Aside

Even the Palestinians are now have courage to expose their brethren: “Demonizing Israel is bad for the Palestinians”

Demonizing Israel is bad for the Palestinians
By MUDAR ZAHRAN [The writer, a Jordanian of Palestinian heritage, is a researcher at the University of Bedfordshire] 08/01/2010 05:53

The negative focus on Israel by the global media has harmed the Palestinians’ interests for decades.

Since the establishment of the State of Israel, the international media have been unhesitant in criticizing the Jewish state on almost everything. This has evolved into a media culture by itself, to the point that many internationally renowned newspapers would have a button labeled “Israel” or “Israeli-Arab conflict” on their Web sites including very little positive content about Israel. Media hostility toward Israel has been mainly focused on its military operations and, in more quiet times, on the living conditions of the Palestinians in Israel.

━━━━━━━━━━━━━━━━━━━━━━━━━━━━━━

__Work order 1__. Reproduce word for word the portion of the article on demonizing Israel starting at "Even the Palestinians" and ending at "interests for decades.".
__Work order 2__. In the article on demonizing Israel, at which university is the writer a researcher?
__Work order 3__. How would the article on demonizing Israel go on? Extend it, picking up after its final sentence.

__Exercise data__.
━━━━━━━━━━━━━━━━━━━━━━━━━━━━━━

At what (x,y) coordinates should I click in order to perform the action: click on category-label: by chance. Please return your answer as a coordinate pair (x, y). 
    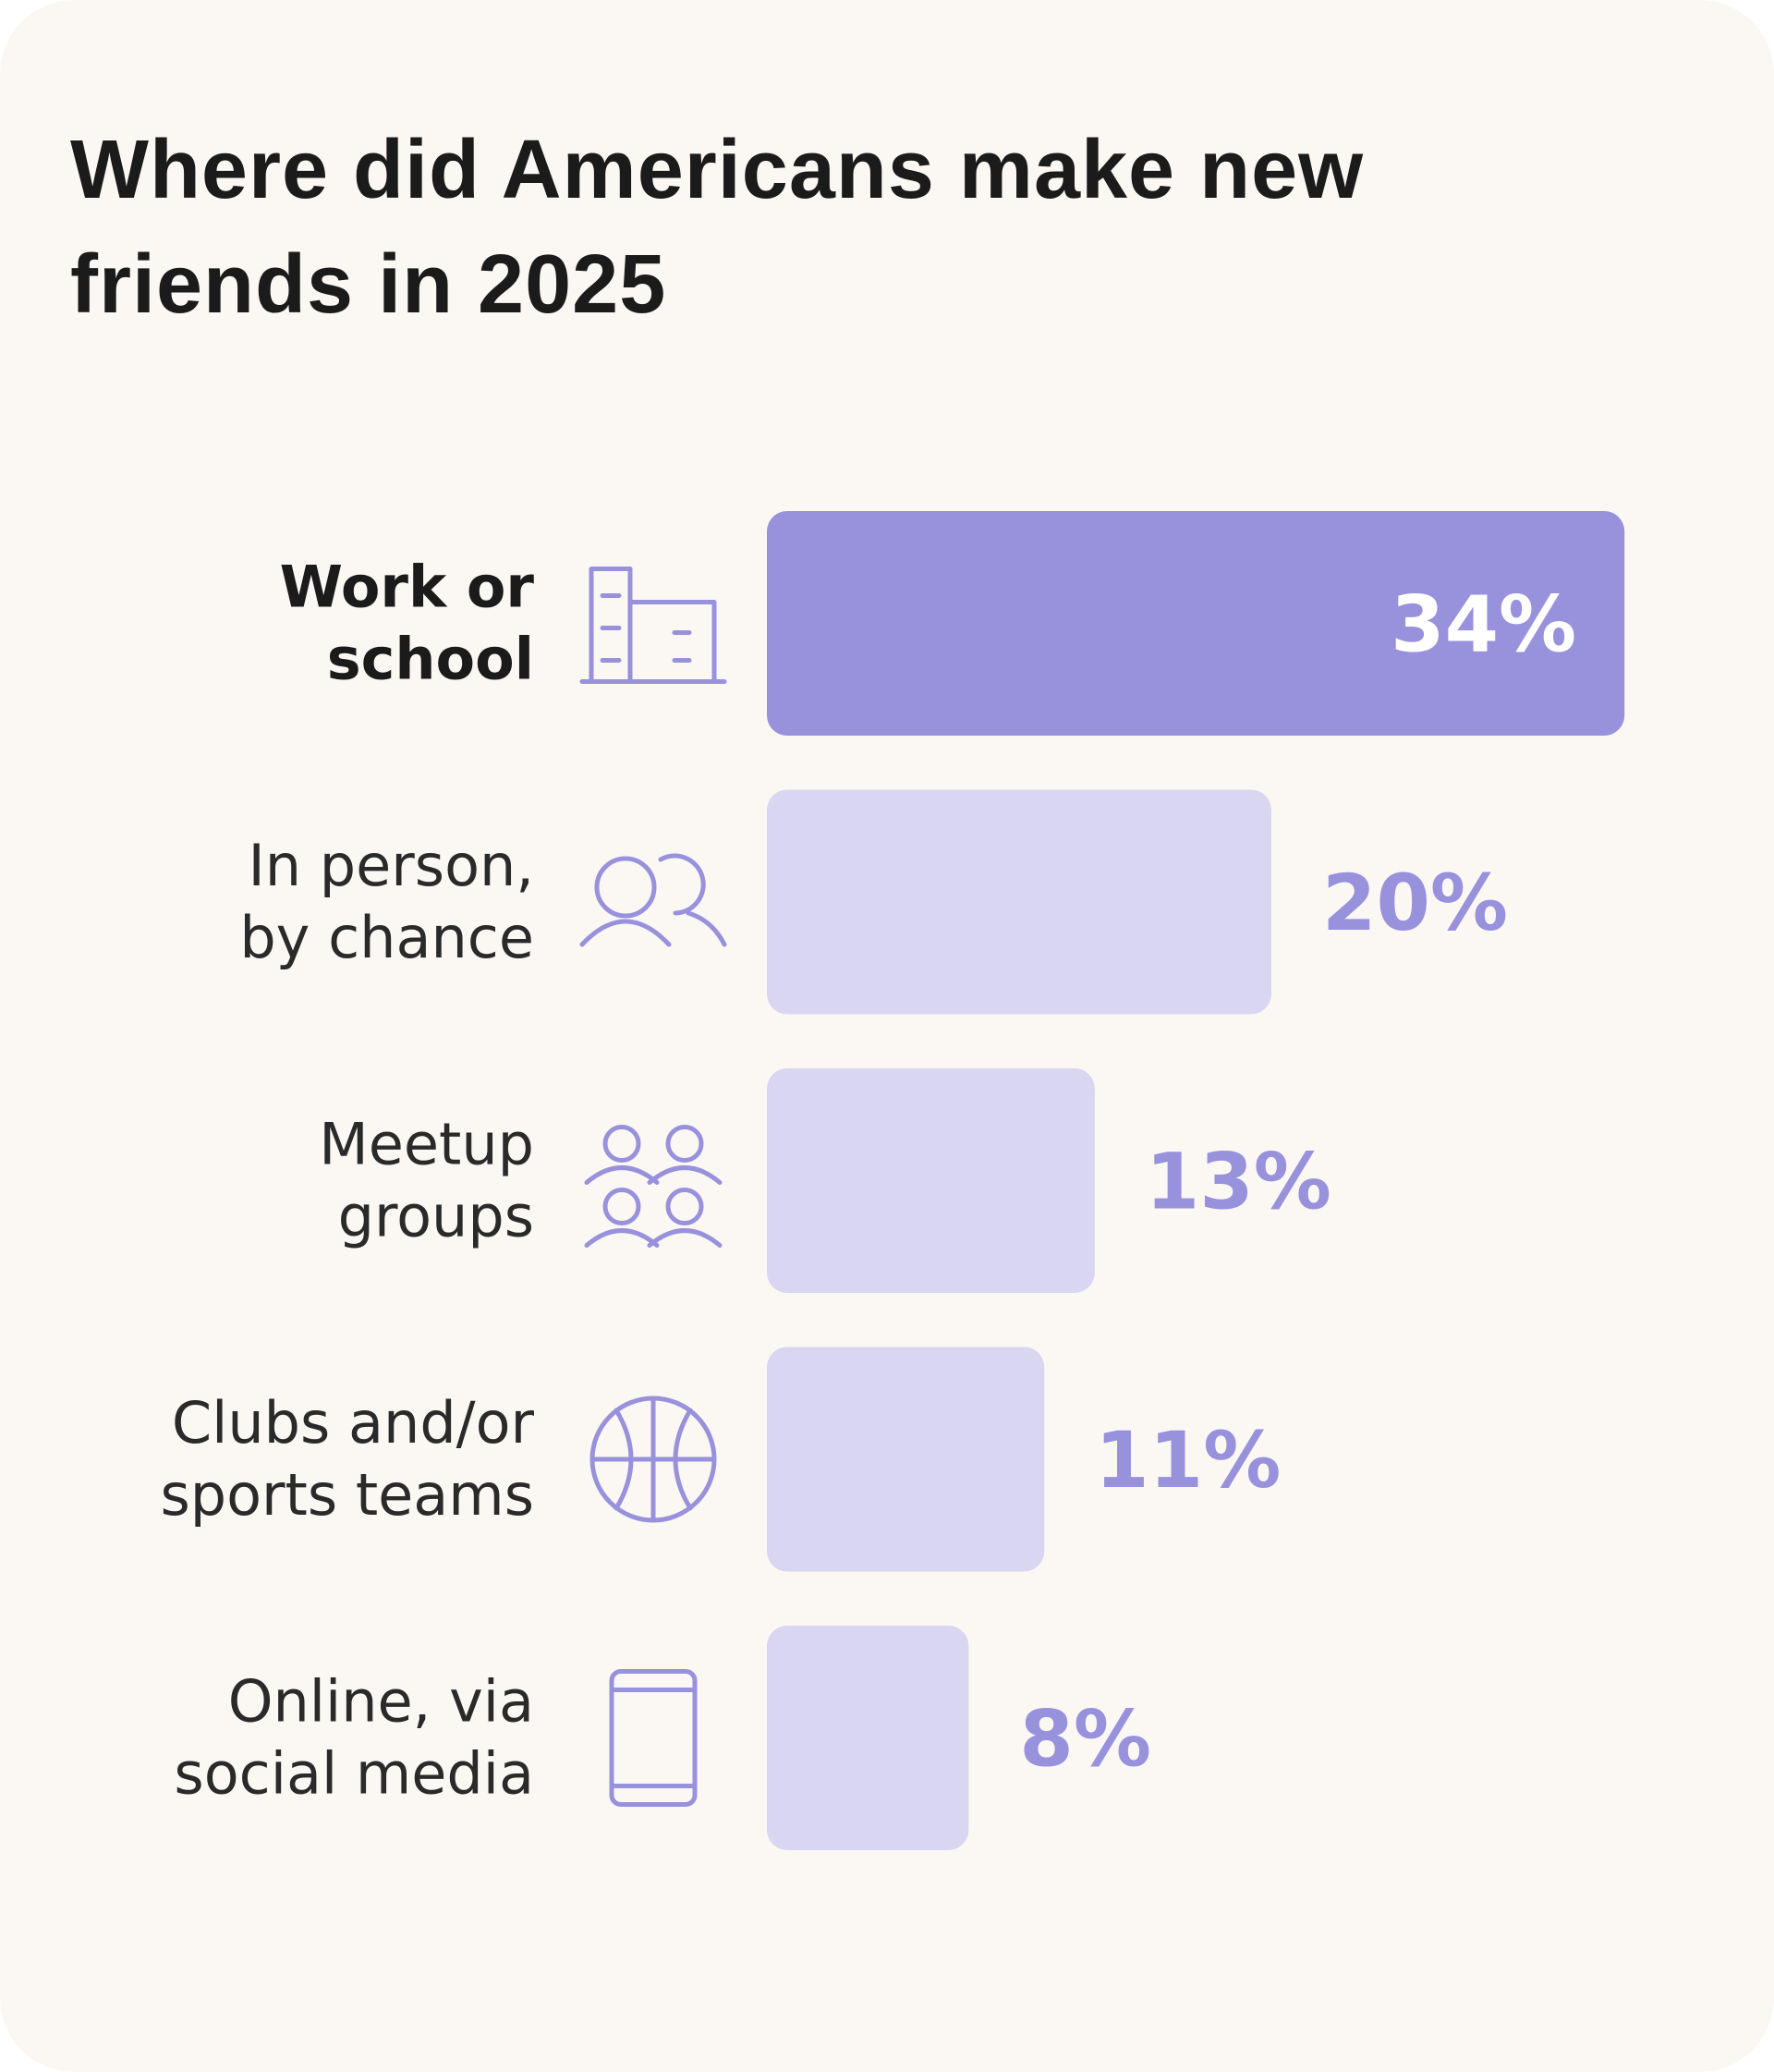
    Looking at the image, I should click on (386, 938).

━━━━━━━━━━━━━━━━━━━━━━━━━━━━━━

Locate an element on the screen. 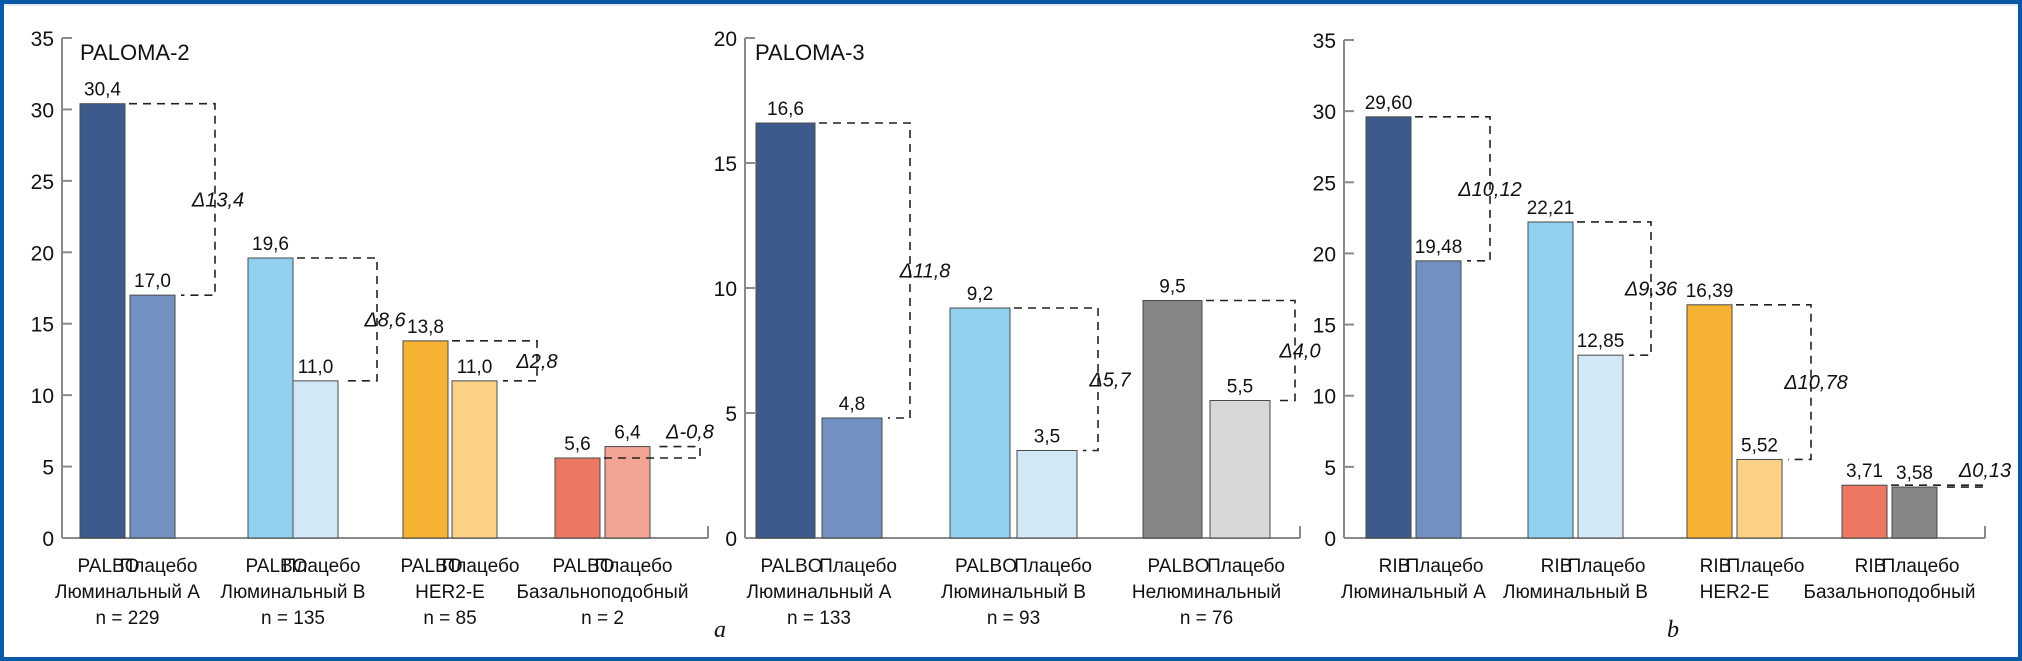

━━━━━━━━━━━━━━━━━━━━━━━━━━━━━━

__Written reply 1__.
Even the Palestinians are now have courage to expose their brethren: “Demonizing Israel is bad for the Palestinians”

Demonizing Israel is bad for the Palestinians
By MUDAR ZAHRAN [The writer, a Jordanian of Palestinian heritage, is a researcher at the University of Bedfordshire] 08/01/2010 05:53

The negative focus on Israel by the global media has harmed the Palestinians’ interests for decades.

__Written reply 2__. The University of Bedfordshire.

__Written reply 3__.
Amazingly enough, the international media, and particularly the Western ones, pay very little attention to the conditions of the Palestinians living in Arab countries, despite the extreme oppression they have been enduring for decades in most Arab countries.

These Palestinians do not have someone to speak for them in the global media, possibly because a news story about countries other than Israel is less interesting or “sexy” by media standards. This tendency to blame Israel for everything has lead to the development of numerous myths about the situation of the Palestinian there that have provided an excuse to purposely ignore and compromise the human rights of the Palestinian in many Arab countries.

THE EXAMPLES for that are plentiful and sometimes cross the line into tragic comedy. While the world is crying over the Israel-imposed blockade on Gaza, the media, for some unknown reason, choose to deliberately ignore the conditions of the Palestinians living in camps in Lebanon.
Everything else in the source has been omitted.